Washington: Hindus are facing violence, social persecution and marginalisation in countries like Pakistan and Bangladesh where they are in minority, according to a report by a top Hindu-American body.
The Hindu America Foundation (HAF), in its annual report on Hindus in South Asia and the Diaspora, said Hindu minorities living in countries throughout South Asia and other parts of the world are subject to varying degrees of legal and institutional discrimination, restrictions on their religious freedom, social prejudice, violence, social persecution and economic and political marginalisation.
"Hindu women are especially vulnerable and face kidnappings and forced conversions in countries such as Bangladesh and Pakistan. In several countries where Hindus are minorities, non-state actors advance a discriminatory and exclusivist agenda, often with the tacit or explicit support of the state,” said the report released early this week at the US Capitol.
In the report, HAF lists Afghanistan, Bangladesh, Malaysia and Pakistan as "egregious violators" of human rights of Hindu minorities.
Bhutan and Sri Lanka have been identified as countries of serious concern.
The report also placed Jammu and Kashmir state in the same category.

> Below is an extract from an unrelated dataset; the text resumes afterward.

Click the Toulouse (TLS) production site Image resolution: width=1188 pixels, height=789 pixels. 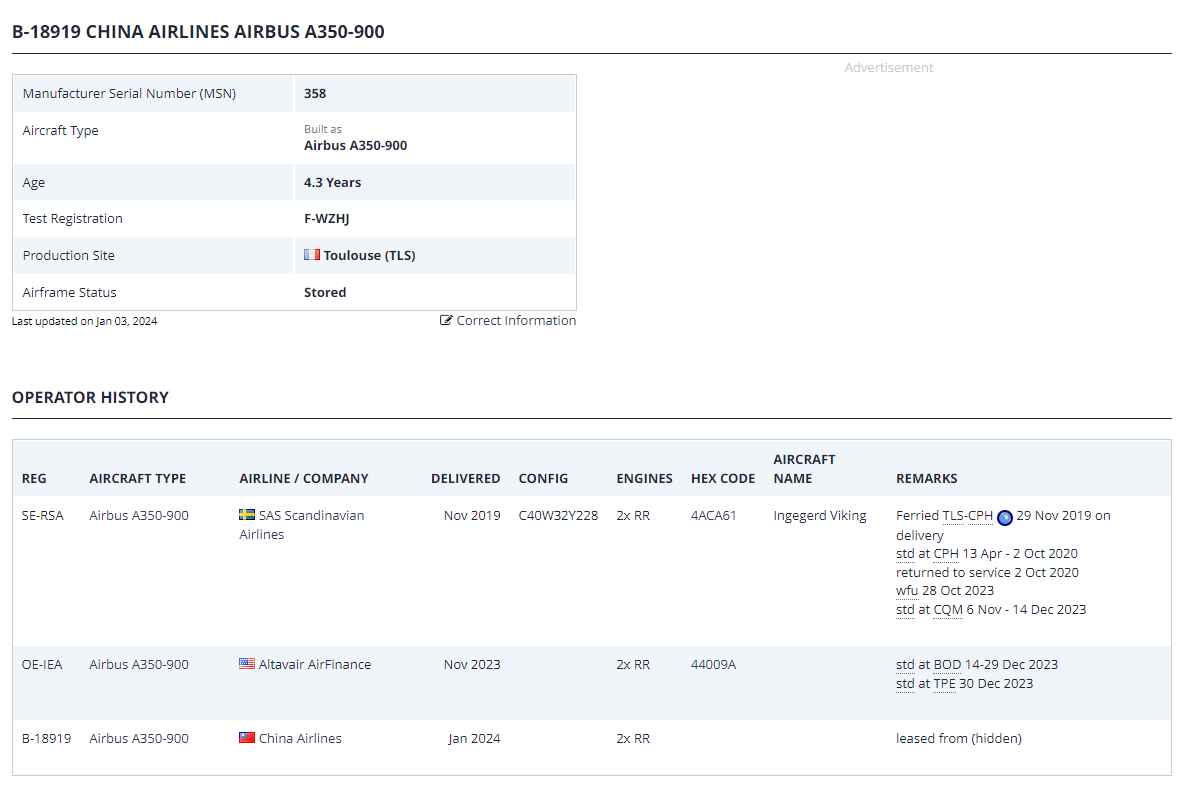369,255
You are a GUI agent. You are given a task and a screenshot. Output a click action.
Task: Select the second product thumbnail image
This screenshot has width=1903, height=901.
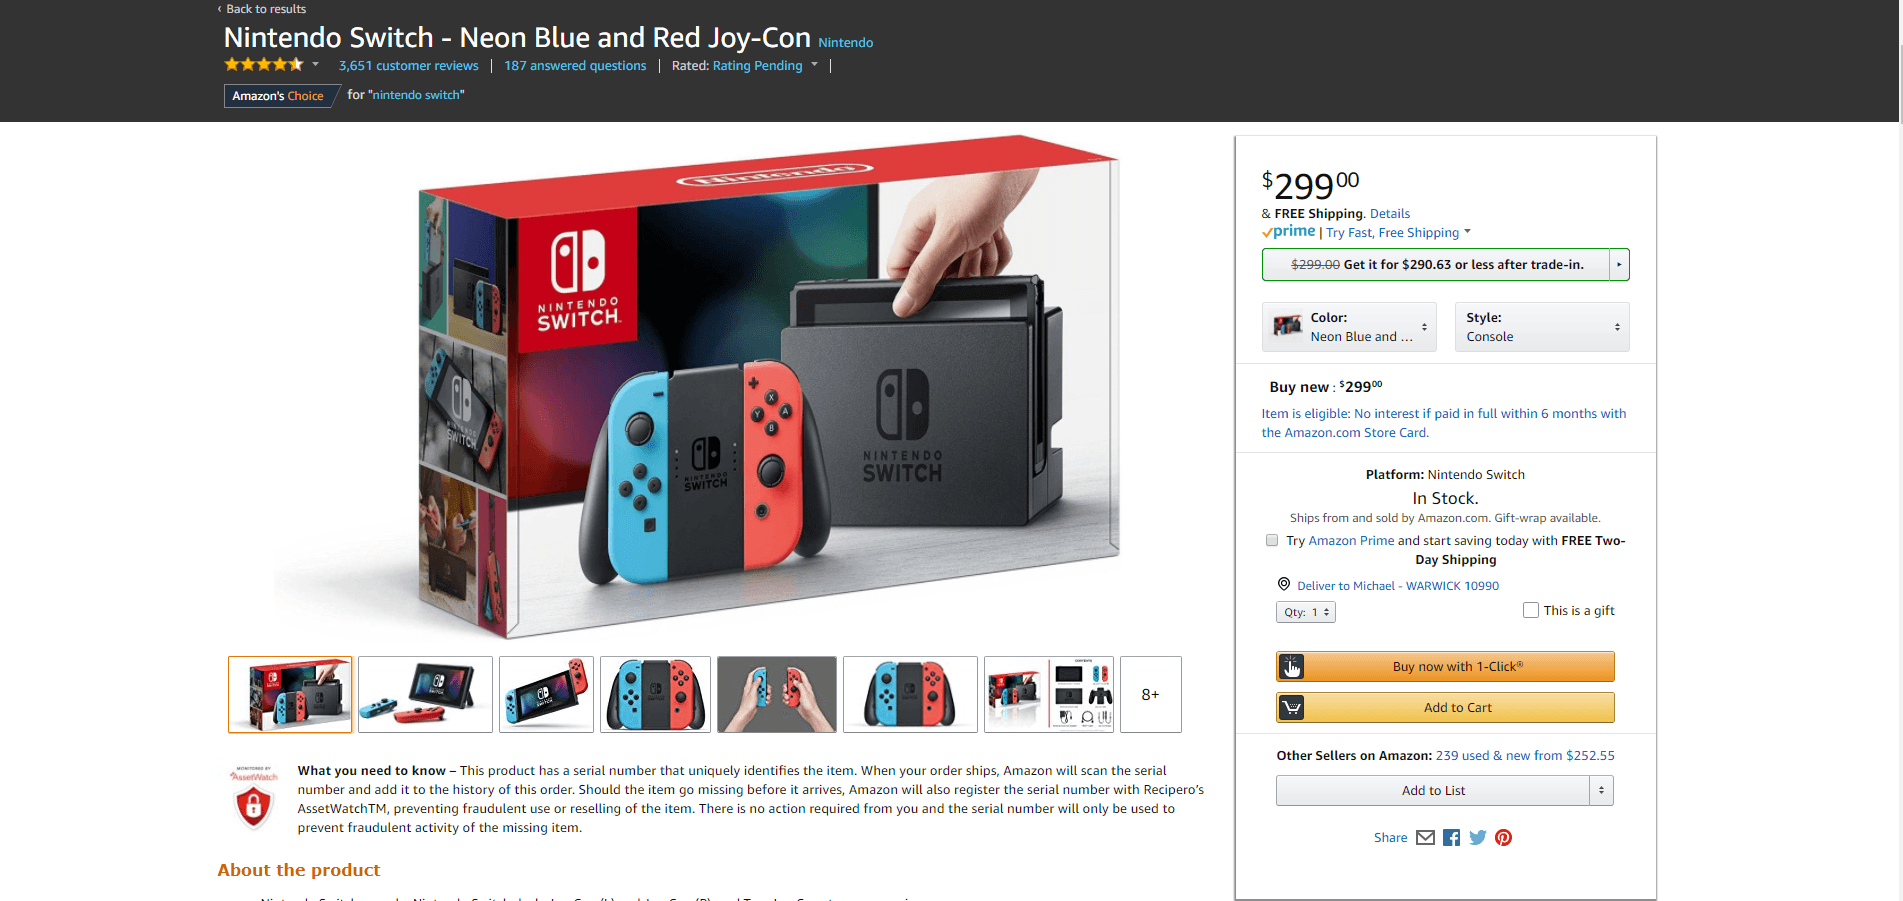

Fiji, Saudi Arabia, and Trinidad and Tobago have been placed in the category of monitored countries.
"Persecution by state and non-state actors alike has led a growing number of Hindus to flee their country of origin and live as refugees,” the report said.
The twelfth annual report documents the challenges facing Hindu minorities in ten nations and regions throughout the world and makes policy recommendations to improve conditions for these populations as well steps the US can take to assist with this.
Hindus, numbering over one billion (1.03 billion), constitute the third largest religious group in the world. The HAF at its 14th annual Capitol Hill Reception honoured Charles Haynes, Vice-President of the Newseum Institute and Director of the Religious Freedom Center, with the Mahatma Gandhi Award for the advancement of religious pluralism.
HAF executive director Suhag Shukla described Haynes "as accomplished as he is humble" and noted that religious liberty in the US and awareness about the First Amendment has been profoundly shaped by his deeply committed and principled leadership.
A number of US lawmakers attended the HAF’s Capitol Hill Reception early this week. Prominent among them were Raja Krishnamoorthi, Michael Coffman, Eric Swalwell, Pete Olson, Judy Chu, Sheila Jackson Lee, and Darren Soto.